Source extract:
Using methods known in the art, the pointing device 112 can function in the same way as a computer mouse. The pointer may be provided with buttons or such like which may be depressed, to provide for functional operations in much the same way as buttons may be provided on a computer mouse. For example, by depression of a button a displayed icon over which the pointing device 112 is positioned may be selected. For example, by depression of a button the functional operation of the pointer may change from a pen to an eraser.
In general, the movement of the pointing device 112 across the display surface 114 is detected by the embedded grid array, and such movement translated to be superimposed on the displayed image, such that the displayed image projected by the projector 104 is adapted to display any required action associated with the pointing device, as is known in the art.
The structure of the whiteboard assembly arrangement and the pointing device for operation of the interactive display system may be one of several different implementations. In a preferred arrangement the whiteboard assembly arrangement 102 includes a grid portion behind the display surface, which comprises two sets of wire loops arranged orthogonally to each other. The pointing device 112 is adapted to induce a current in the wire loops which can be used to determine the position of the pointing device 112. In a particularly preferred arrangement the pointing device 112 is a passive electromagnetic device: a drive grid induces a current in the pointing device, which in turn induces a current in a sense grid. The operation of such an arrangement is discussed further below with reference to FIG. 3 in combination with FIG. 2(a).
Electronic control circuitry is preferably provided within the whiteboard assembly arrangement 102 for processing signals generated by cooperation of the wire grid beneath the display surface and the pointing device, and to thus determine the position of the pointing device and information corresponding to any provided buttons on the pointing device being selected.
With reference to FIG. 2(a), there is shown an exemplary overview of the functional elements of a preferred whiteboard assembly arrangement, which may be provided by control circuitry associated with whiteboard assembly arrangement 102.

Direction:
Answer these about the whiteboard text:
1. How are the two sets of wire loops in the grid portion arranged relative to each other?
2. What can a button press change the pointer's functional operation from and to?
3. Where is the electronic control circuitry preferably provided?
The listing that comes next has no role in any of this.

Data section:
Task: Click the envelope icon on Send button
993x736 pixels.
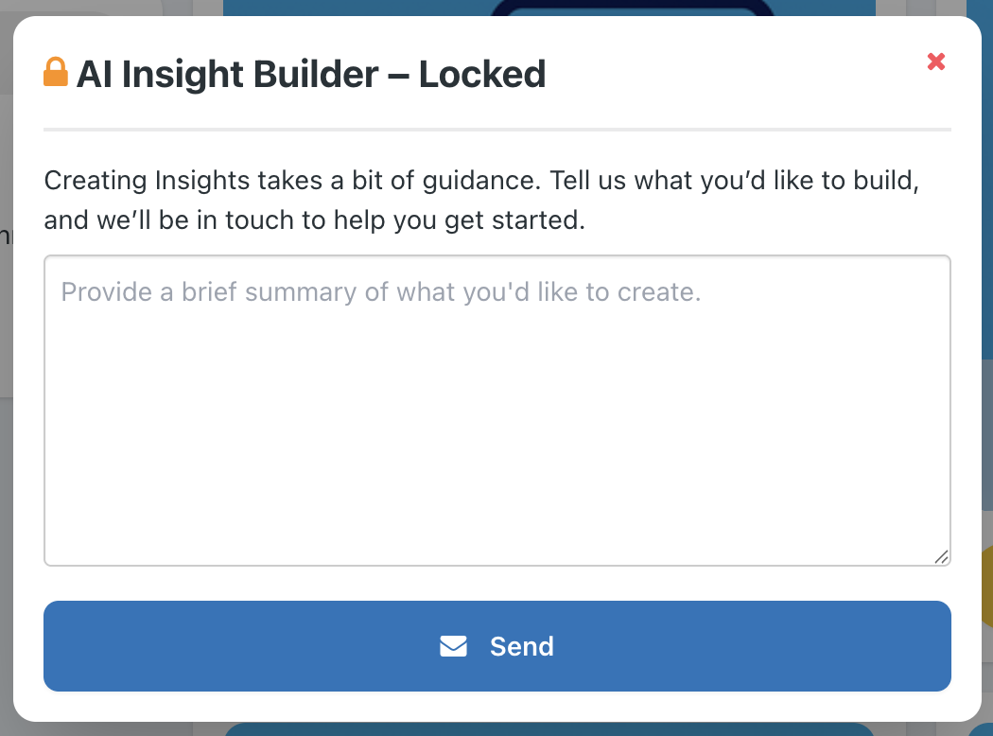Action: pyautogui.click(x=453, y=646)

Written answer:
1. Orthogonally to each other.
2. From a pen to an eraser.
3. Within the whiteboard assembly arrangement 102.